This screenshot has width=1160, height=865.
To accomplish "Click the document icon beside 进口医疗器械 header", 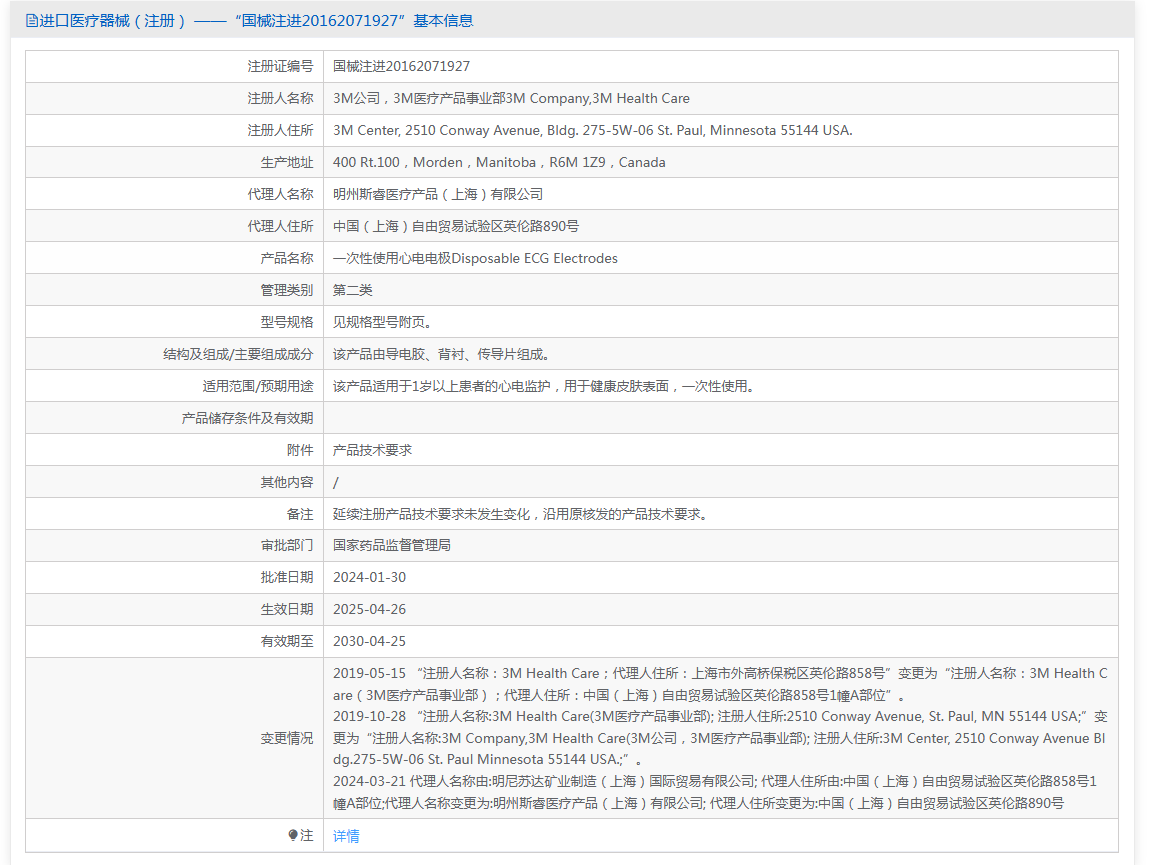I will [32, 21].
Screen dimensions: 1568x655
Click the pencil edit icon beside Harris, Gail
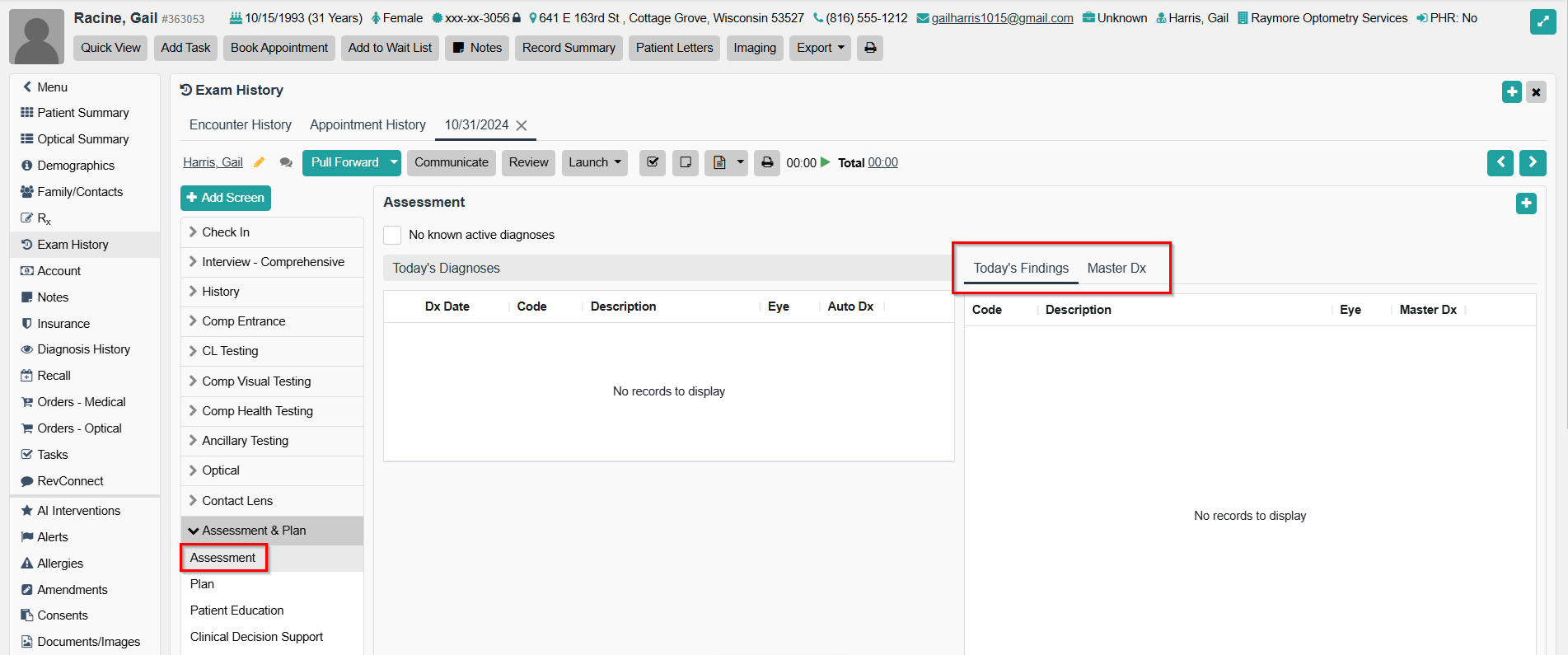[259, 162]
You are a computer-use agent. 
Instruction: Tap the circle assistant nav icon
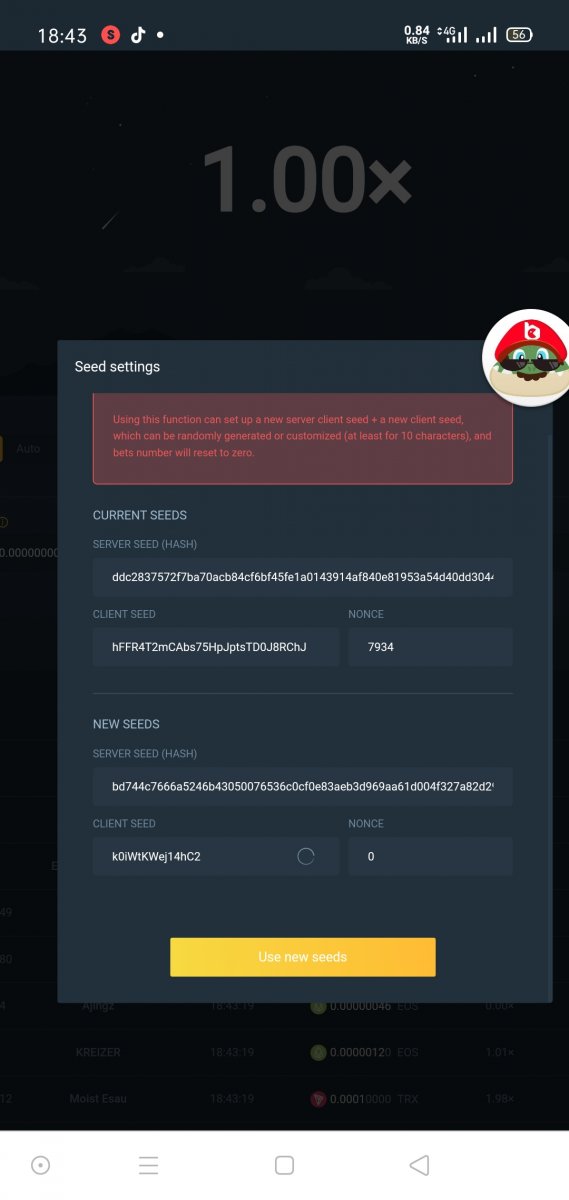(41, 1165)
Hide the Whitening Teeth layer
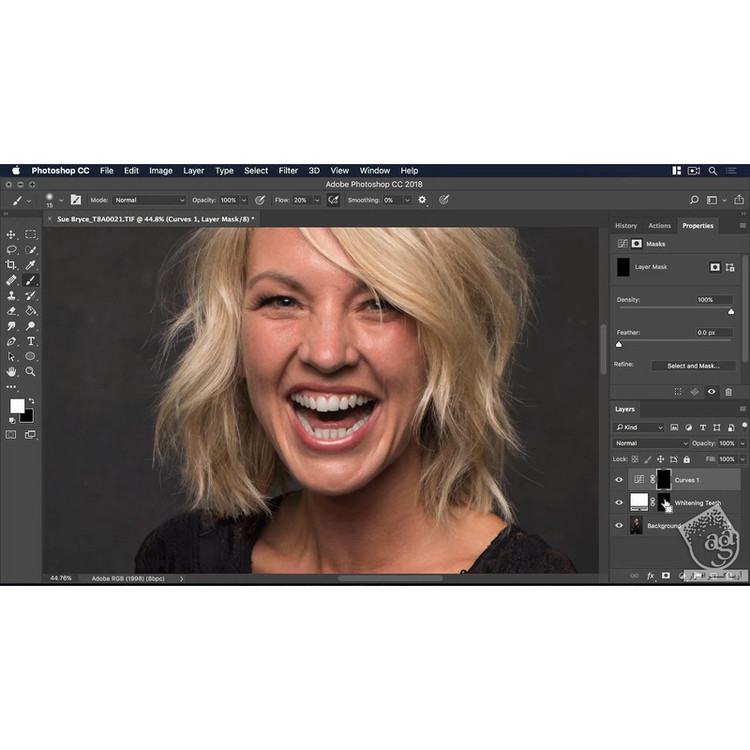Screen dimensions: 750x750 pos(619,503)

——————

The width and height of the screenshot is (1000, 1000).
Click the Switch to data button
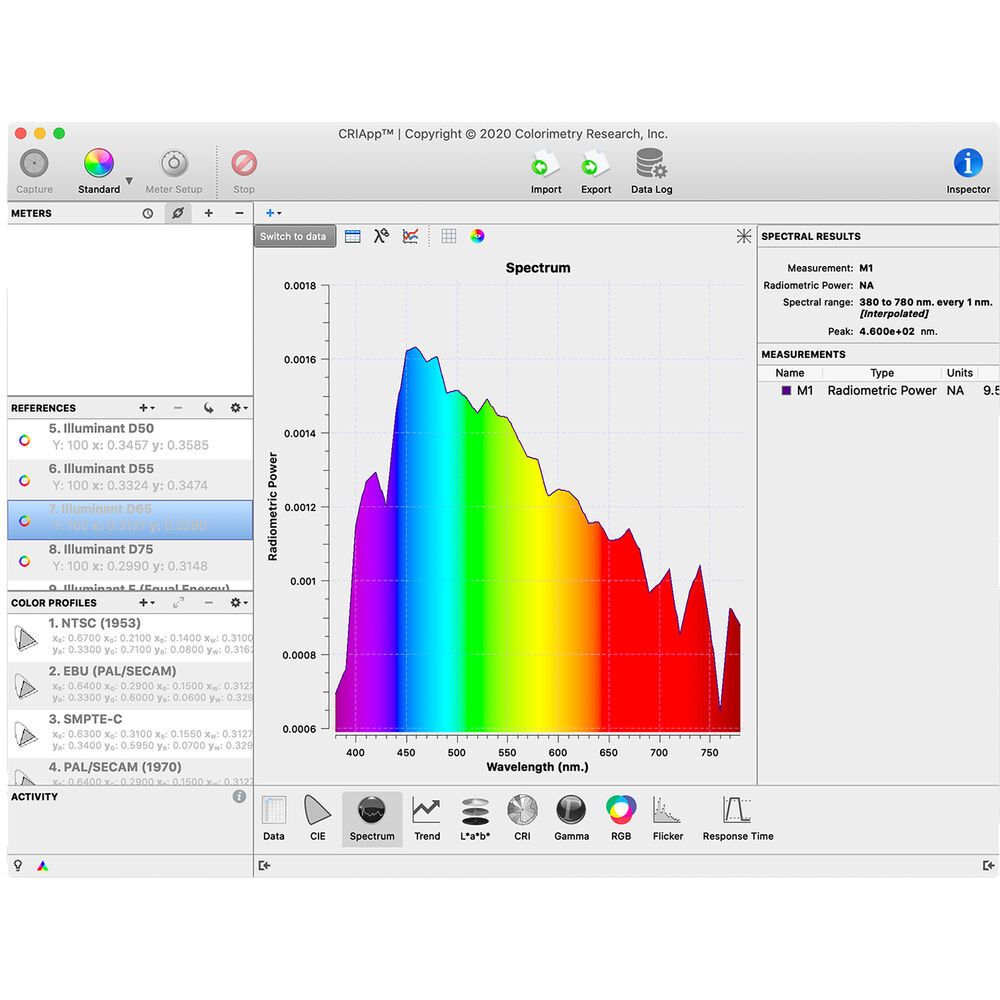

——————

- Task directions
Whenever the string "screenshot" shows up in a line above, copy that line.

- Exercise output
This screenshot has width=1160, height=865.
The width and height of the screenshot is (1000, 1000).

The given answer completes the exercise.